Stephon Clark, a 22-year-old black man, was fatally shot and killed by Sacramento police in his own backyard Sunday night. Clark was carrying a cellphone, not a firearm, when confronted by two officers, the department said in a statement late Monday.
Stephon Clark was gunned down in the backyard of the south Sacramento home he shared with his grandparents and siblings, his 25-year-old brother Stevante Clark told The Sacramento Bee. The police department said officers were responding to a call that a 6-foot-1 black man wearing a black-hooded sweatshirt and dark pants was taking cover in a residential backyard after shattering car windows with a toolbar.
Sacramento County Sheriff's deputies circling the area in a helicopter spotted Clark in a nearby backyard, reportedly breaking a window with a toolbar, and directed the two officers on the ground to his location.
Law enforcement officials said they believed Clark was armed with a gun at the time, though no firearm was found at the scene. Officials said Clark had an "object in his hands" that he extended while advancing towards the officers, and that's when "officers approached the suspect, handcuffed him and began life saving efforts." The officers fired multiple rounds at Clark, shooting him several times, officials said.
The 22-year-old was pronounced dead at the scene by fire personnel. He left behind two young sons, Cairo and Aiden, his family told The Bee.
Sequita Thompson, Clark's grandmother, told the news outlet that she was awake and sitting in the dining room when she heard four gunshots. “The only thing that I heard was pow, pow, pow, pow, and I got to the ground," she said. Thompson also said neither she nor her husband heard the officers issuing commands before firing.
Thompson said it was normal for her grandson and other family members to enter the house through the backyard, because the front doorbell is broken and she and her husband, who is in a wheelchair, have limited mobility. Thompson said guests often knock on the back window and ask her to use an automatic opener to raise the garage door and let them in.
She said her husband called the police to report the shots.
Law enforcement officials interviewed Thompson for several hours about what she had heard that night but did not tell her about her Clark, she said. Thompson said she only found out her grandson had been shot when she decided to peek out a window and saw his body in the backyard.
“I opened that curtain and he was dead," Thompson said. "I started screaming.”
On Monday, officials said Clark used the toolbar to break a sliding glass door one house away from where he was shot and that they believe Clark shattered the windows of at least three nearby vehicles.
Police said Clark ran away from the officers toward the back of the property, where officers said he turned and moved toward them while holding an object in his hands.
The two officers involved in the shooting have been with the department for two and four years, officials said. The officers were not injured in the incident and have been put on paid administrative leave.
The department announced that video and audio footage associated with the occurrence will be released to the public within 30 days.
Sacramento Mayor Darrell Steinberg said he supported the investigation and the department's "intent to expedite the release of all relevant video," The Sacremento Bee reported.

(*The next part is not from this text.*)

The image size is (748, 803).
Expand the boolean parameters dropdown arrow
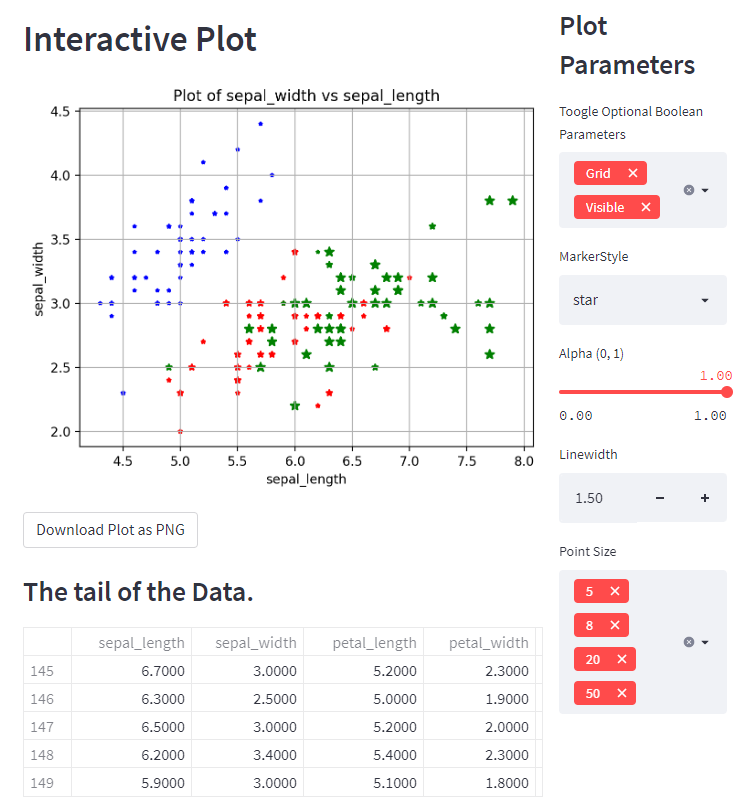tap(705, 190)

"I am always sorry when someone loses their young life," the mayor said. "I am also grateful that the officers were unharmed."

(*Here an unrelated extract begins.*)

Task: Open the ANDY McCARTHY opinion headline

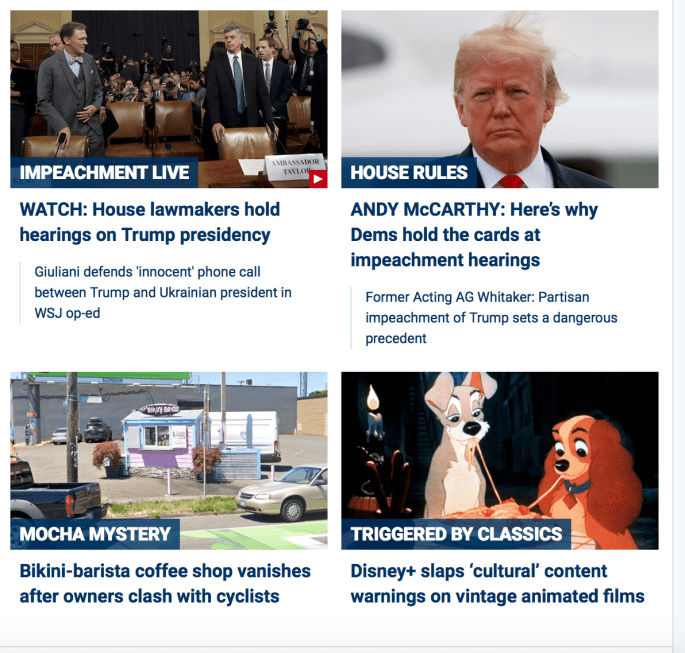Action: 474,235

A GoFundMe page to fund Clark's funeral expenses was created Monday afternoon. Clark's brother, Stevante, told The Bee the family is trying to come up with enough money to bury his younger brother next to another brother killed a few years ago, also by gun violence.
"He would not want for us to be sad but to come together," Clark said. "He was a good person. He always had jokes for everybody."
Clark is the latest black person to be unfairly targeted by the police. More than 1,000 people have been killed by the police nationwide in 2017 — according to Mapping Police Violence, a research initiative on police killings nationwide — but 25 percent of those killed by the police were black, despite black people only making up 13 percent of the population. The data also shows that black people are three times more likely to be killed by police than white people, and that 30 percent of black victims were unarmed in 2015 compared to 21 percent of white victims.
Images and video shared through social media have led to nationwide outrage and protests over questionable behavior and practices by American policing, united by the rallying cry "Black Lives Matter."